Weserkurier

Kreiszeitung /  22.11.2012 / Bremen
Von Thomas Kuzaj

Die „Wartestelle“ am Güterbahnhof ist ein Haltepunkt ohne Bahn und Bus

Kein Zug nach nirgendwo

Wohin soll die Reise gehen? Eine Frage, die sich an den meisten Haltestellen gar nicht stellt, weil ohnehin klar ist, wohin Bahn und Bus fahren sollen. In Bremen gibt es jetzt eine Haltestelle, bei der das anders ist.
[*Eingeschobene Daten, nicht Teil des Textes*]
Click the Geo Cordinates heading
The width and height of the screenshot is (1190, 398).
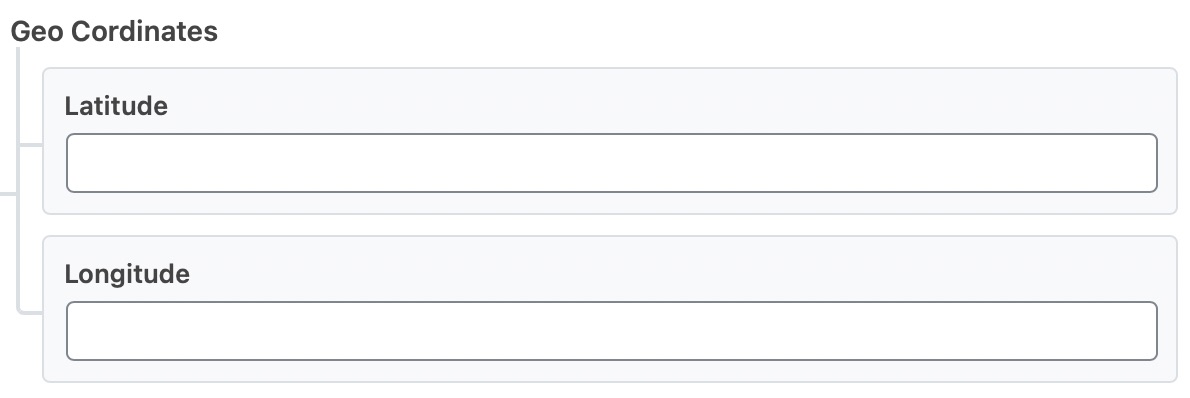(x=115, y=31)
Denn an dieser Haltestelle halten keine Bahnen und keine Busse.

. . .und der Zug rauscht vorbei. Und die Zeit ebenfalls – während das Auto parkt: Blick auf die „Wartestelle“ am Güterbahnhof in Bremen. ·© Foto: Kuzaj

. . .und der Zug rauscht vorbei. Und die Zeit ebenfalls – während das Auto parkt: Blick auf die „Wartestelle“ am Güterbahnhof in Bremen.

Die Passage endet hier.